> SELECTED EXCERPT
···

Political Career
While a prisoner of war, Baker wrote an essay "in political diagnosis" to explain to a fellow prisoner why he supported the Conservative Party. After the war, he published the essay as "The Silent Revolution. He added an epilogue written late in 1945, giving some of his diary entries for the latter part of the war and reflecting on the impact of peace on the purposefulness of the wartime generation. At the same time he also completed his war memoirs, which he had begun writing while a prisoner of war; the resulting book was titled "Confession of Faith", and was also published by his own publishing company Falcon Press in 1946.
Persuaded by his friend James Thomas, at the time Vice-Chairman of the Conservative Party, to enter active politics, Baker agreed to let his name go forward for selection as the Conservative Party candidate for South Norfolk. The South Norfolk division was near where he had grown up, but Baker found that the local Conservatives were divided between an official Conservative Association and an Independent Conservative Association. The South Norfolk Independent Conservative Association had been set up by supporters of John Holt Wilson in 1944, after a dispute over the previous selection. Although feelings between the two Associations were still tense, both participated in the selection. Baker won easily, beating Eric Smith and John Holt Wilson. He had already decided that he needed to reunify local Conservatives, and brokered a joint constitution in which officers of both would be represented at every level. His solution was accepted despite breaking most of the model rules sent by Conservative Central Office.

···

> GIVEN RECORDS
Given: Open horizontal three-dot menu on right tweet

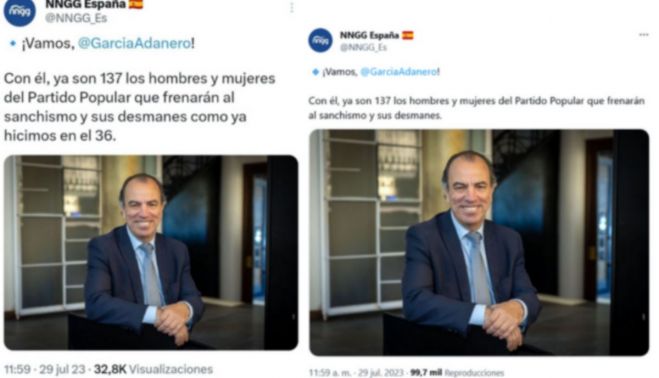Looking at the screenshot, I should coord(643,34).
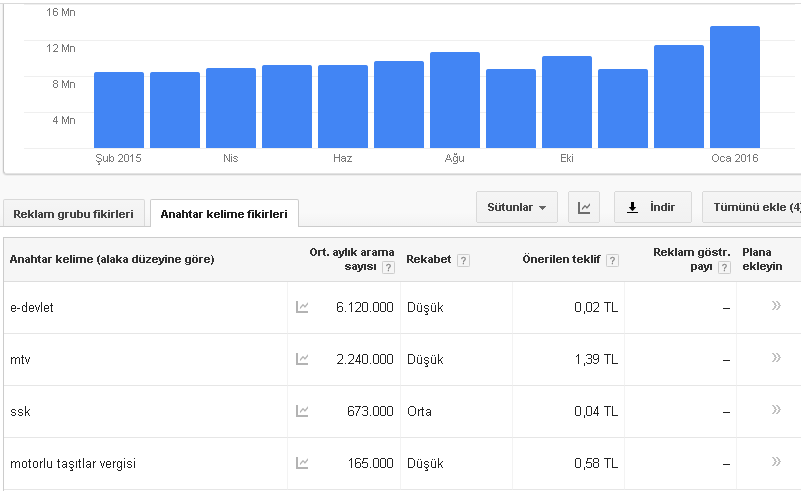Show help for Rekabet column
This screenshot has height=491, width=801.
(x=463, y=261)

···

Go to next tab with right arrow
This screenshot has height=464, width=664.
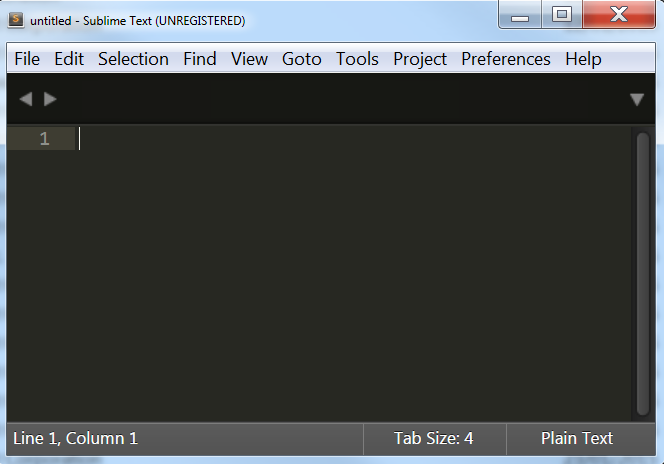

···

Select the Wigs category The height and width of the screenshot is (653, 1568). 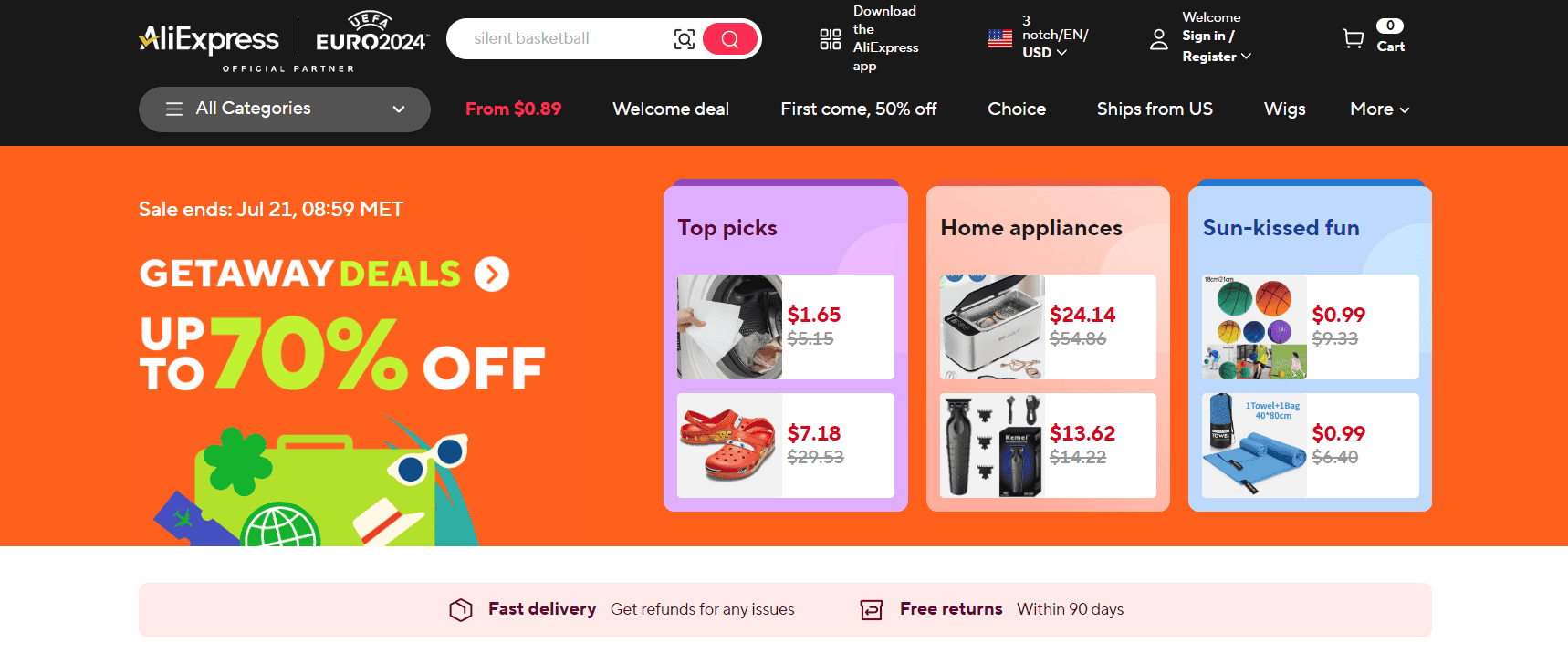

···

> THINGS TO DO
1. List every person other than Baker who is named in the text on Baker's political career.
2. According to the text on Baker's political career, in what year was the South Norfolk Independent Conservative Association set up?
The entries have no connection to the text on Baker's political career.

> SOLUTION LIST
1. James Thomas, John Holt Wilson, Eric Smith

2. 1944